Das Oberlandesgericht hatte die Revision für den beklagten Verein zugelassen, damit die Frage der Entlastungsmöglichkeit des § 833 Satz 2 BGB geklärt werden kann.

Grundsätzlich ist die Tierhalterhaftung gemäß § 833 BGB als Gefährdungshaftung ausgestaltet. Dies bedeutet, dass der Halter unabhängig davon, ob ihm selbst ein Verschulden trifft, für Schäden, die das Tier verursacht, haftet. Lediglich bei Schäden, die durch ein Haustier verursacht werden, dass dem Beruf, der Erwerbstätigkeit oder dem Unterhalt des Tierhalters zu dienen bestimmt ist, besteht für den Tierhalter eine Entlastungsmöglichkeit. Er muss allerdings nachweisen, dass er bei der Beaufsichtigung des Tieres die im Verkehr erforderliche Sorgfalt beobachtet hat oder der Schaden auch bei Anwendung dieser Sorgfalt entstanden wäre.
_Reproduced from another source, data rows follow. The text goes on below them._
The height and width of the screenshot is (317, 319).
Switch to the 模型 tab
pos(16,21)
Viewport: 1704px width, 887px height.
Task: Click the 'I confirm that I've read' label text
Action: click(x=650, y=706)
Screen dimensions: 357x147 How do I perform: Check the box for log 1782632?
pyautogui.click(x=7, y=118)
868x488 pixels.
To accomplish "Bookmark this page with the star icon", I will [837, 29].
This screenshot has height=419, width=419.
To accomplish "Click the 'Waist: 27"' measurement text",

Der Bundesgerichtshof hat nun entschieden, dass es sich bei einem Schulpferd eines Idealvereins, der sich im Rahmen seiner satzungsmäßigen Aufgabe der Reittherapie von Behinderten widmet, eben nicht um ein Haustier handelt, das der Erwerbstätigkeit oder dem Unterhalt des Tierhalters zu dienen bestimmt ist.

Weiter hat der Bundesgerichtshof auch ausgeführt, dass der Klägerin ein Mitverschulden nicht anzulasten sei. Aus der Tatsache, dass sie trotz ihrer körperlichen Beeinträchtigung überhaupt Reitstunden genommen hat, könne ihr kein Vorwurf gemacht werden. Nach Auffassung des BGH konnte sie damit rechnen, dass die Reitausbildung ihrer Behinderungsrechnung trägt.